EDITOR’S NOTE: Originally Posted on 11 October 2010 and still proof that marketing knows no bounds.
Found this great little gem in CNN, How to Brand A Disease – And Sell A Cure, which discusses what pharmaceutical companies do to get their drugs on the government subsidy lists.
They brand a disease. (How come I never thought about that before?)
The thinking goes along these lines:
- Think less about selling and more about creating conditions for sale.
- Persuade journalists to write about “new trends” (that’s the disease, folks)
- Once the disease is well-known and, well, socially acceptable, drugs are made available.
To brand a disease is to shape its public perception in order to make it more palatable to potential patients. Panic disorder, reflux disease, erectile dysfunction, restless legs syndrome, bipolar disorder, overactive bladder, ADHD, premenstrual dysphoric disorder, even clinical depression: All these conditions were once regarded as rare until a marketing campaign transformed the brand.

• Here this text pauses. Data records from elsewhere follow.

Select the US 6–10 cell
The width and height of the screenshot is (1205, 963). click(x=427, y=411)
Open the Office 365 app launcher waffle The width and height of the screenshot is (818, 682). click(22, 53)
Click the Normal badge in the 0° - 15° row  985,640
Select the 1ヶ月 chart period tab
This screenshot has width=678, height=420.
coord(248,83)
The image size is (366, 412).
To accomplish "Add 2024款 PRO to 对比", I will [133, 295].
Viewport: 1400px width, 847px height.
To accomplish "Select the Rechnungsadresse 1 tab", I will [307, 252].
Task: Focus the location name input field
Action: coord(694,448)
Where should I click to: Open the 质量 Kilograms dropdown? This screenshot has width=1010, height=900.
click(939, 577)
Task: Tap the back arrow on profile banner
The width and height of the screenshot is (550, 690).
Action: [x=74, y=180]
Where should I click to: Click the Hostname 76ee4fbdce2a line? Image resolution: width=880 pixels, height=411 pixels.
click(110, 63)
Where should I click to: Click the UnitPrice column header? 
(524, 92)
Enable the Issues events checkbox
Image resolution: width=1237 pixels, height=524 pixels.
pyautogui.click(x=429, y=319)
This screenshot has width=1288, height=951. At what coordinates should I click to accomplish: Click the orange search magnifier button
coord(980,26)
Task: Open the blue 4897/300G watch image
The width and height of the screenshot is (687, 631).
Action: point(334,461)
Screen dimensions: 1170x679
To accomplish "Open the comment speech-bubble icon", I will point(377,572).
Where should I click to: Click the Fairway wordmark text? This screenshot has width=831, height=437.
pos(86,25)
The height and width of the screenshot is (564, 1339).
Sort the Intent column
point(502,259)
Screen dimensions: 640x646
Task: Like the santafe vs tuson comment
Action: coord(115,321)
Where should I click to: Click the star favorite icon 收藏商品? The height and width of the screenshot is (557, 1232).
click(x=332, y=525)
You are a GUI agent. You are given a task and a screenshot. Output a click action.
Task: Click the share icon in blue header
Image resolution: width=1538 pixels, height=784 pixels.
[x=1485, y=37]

Once a branded disease has achieved a degree of cultural legitimacy, there is no need to convince anyone that a drug to treat it is necessary. It will come to him as his own idea.
According to CNN, the disease branding strategy works well for 2 types of diseases:
1 Those that are shameful conditions that can be destigmatized and
2 Those conditions that can be plausibly portrayed as under-diagnosed.
It’s true. Marketing knows no bounds.